« L’effacement des frontières entre le vrai et le faux, le déni très organisé des faits scientifiques, l’amplification de la désinformation et des conspirations – tout cela n’est pas né sur les réseaux sociaux. Mais, en l’absence de régulation, ils y prospèrent bien mieux que la vérité », a prévenu Audrey Azoulay dans son discours d’ouverture.
« Ce n’est qu’en prenant la pleine mesure de cette révolution technologique que nous pourrons faire en sorte qu’elle ne sacrifie pas les droits de l’homme, la liberté d’expression et la démocratie. Pour que l’information reste un bien commun, nous devons réfléchir et agir maintenant, ensemble », a-t-elle insisté.
La conférence constitue un temps fort dans le cadre d’un dialogue mondial lancé par l’UNESCO en vue d’élaborer les premières lignes directrices mondiales pour la réglementation des médias sociaux afin d’améliorer la fiabilité de l’information et de promouvoir les droits de l’homme en ligne. L’agence onusienne a impliqué toutes les parties prenantes : gouvernements, régulateurs indépendants, entreprises numériques, universités et société civile. Les lignes directrices seront lancées par l’UNESCO en septembre 2023.
« Sans faits, il n’y a pas de vérité »
« Les mensonges se propagent plus rapidement que les faits. Pour une raison quelconque, les faits sont vraiment ennuyeux. Les mensonges – surtout lorsqu’ils sont empreints de peur, de colère, de haine, de tribalisme – ‘nous contre eux’, se répandent. Ils mettent le feu aux poudres », a déclaré la journaliste Maria Ressa, lauréate du prix Nobel de la paix.
Elle a souligné que si nous continuons à tolérer les algorithmes des médias sociaux qui récompensent les mensonges, les générations futures hériteront d’un monde dans lequel la vérité a été dangereusement dévaluée. « Sans faits, vous ne pouvez pas avoir de vérité, sans vérité, vous ne pouvez pas avoir de confiance, et nous n’avons pas de réalité partagée », a-t-elle dit.

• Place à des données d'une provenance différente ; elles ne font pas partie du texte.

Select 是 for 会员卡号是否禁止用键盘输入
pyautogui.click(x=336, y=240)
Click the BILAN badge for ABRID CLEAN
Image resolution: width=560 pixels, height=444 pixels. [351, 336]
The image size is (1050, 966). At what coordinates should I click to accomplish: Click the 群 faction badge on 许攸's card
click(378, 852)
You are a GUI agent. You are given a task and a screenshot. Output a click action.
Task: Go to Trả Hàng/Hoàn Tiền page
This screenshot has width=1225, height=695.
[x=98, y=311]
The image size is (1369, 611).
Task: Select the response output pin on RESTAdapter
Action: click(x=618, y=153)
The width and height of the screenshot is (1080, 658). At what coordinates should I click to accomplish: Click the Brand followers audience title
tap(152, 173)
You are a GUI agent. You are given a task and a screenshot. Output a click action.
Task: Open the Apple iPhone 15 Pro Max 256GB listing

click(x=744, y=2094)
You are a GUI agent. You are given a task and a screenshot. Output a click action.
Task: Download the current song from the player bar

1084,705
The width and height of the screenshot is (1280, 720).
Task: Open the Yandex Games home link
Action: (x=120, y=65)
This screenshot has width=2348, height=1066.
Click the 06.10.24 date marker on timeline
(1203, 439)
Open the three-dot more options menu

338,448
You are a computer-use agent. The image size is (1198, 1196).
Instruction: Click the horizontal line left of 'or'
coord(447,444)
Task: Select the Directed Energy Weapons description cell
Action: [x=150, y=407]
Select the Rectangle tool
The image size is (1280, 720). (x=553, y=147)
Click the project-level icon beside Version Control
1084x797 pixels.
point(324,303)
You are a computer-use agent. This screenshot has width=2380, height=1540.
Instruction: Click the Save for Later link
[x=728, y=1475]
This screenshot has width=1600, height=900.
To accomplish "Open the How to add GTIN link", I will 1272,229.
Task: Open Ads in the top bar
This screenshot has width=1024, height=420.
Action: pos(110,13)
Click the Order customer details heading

Dans son message à la Conférence, le Président du Brésil, Luiz Inácio Lula da Silva a rappelé les violentes attaques contre les institutions démocratiques au Brésil le 8 janvier dernier. « Ce qui s’est passé ce jour-là était le point culminant d’une campagne, initiée bien plus tôt, et qui a utilisé le mensonge et la désinformation comme munitions », a-t-il déclaré.
« Dans une large mesure, cette campagne a été nourrie, organisée et diffusée par le biais de plateformes numériques et d’applications de messagerie. Il s’agit de la même méthode utilisée pour générer des actes de violence ailleurs dans le monde. Cela doit cesser », a-t-il insisté.
Une réglementation coordonnée et ancrée dans les droits de l’homme
La cheffe de l’UNESCO a souligné la prolifération des initiatives réglementaires – au moins 55 pays y travaillent. Mais elle a plaidé pour une approche cohérente et globale, fondée sur les droits de l’homme. « Si ces initiatives réglementaires sont développées de manière isolée, chaque pays travaillant dans son coin, elles sont vouées à l’échec. La perturbation de l’information est par définition un problème mondial, nos réflexions doivent donc se dérouler à l’échelle mondiale », a-t-elle déclaré.
« Les discussions, comme celles que nous avons actuellement à Paris, sont très importantes », a expliqué la Première ministre islandaise Katrín Jakobsdóttir. « Il est important de définir un ensemble commun de lignes directrices sur la manière de réglementer cet espace numérique. La technologie ne peut pas être utilisée à mauvais escient pour supprimer des personnes, pour surveiller ou harceler, ou pour fermer l’Internet ».
Le Youtubeur, Felipe Neto, l’un des créateurs de contenu ayant le plus grand nombre d’abonnés au monde, a partagé son expérience face aux contenus extrémistes poussés par les algorithmes. « Bien sûr, nous ne voulons pas fermer les plateformes – nous ne voulons pas les combattre. Il s’agit de rendre des comptes, de mettre fin à l’impunité, de les amener à la table des négociations et de leur dire »vous devez être responsables des erreurs que vous avez commises et que vous allez commettre » », a-t-il déclaré.
La cheffe de l’UNESCO a conclu en exhortant tous les pays à se joindre aux efforts de l’UNESCO pour transformer l’Internet en un outil qui soit véritablement au service du public et qui contribue à garantir le droit à la liberté d’expression, un droit qui inclut le droit de chercher et de recevoir des informations.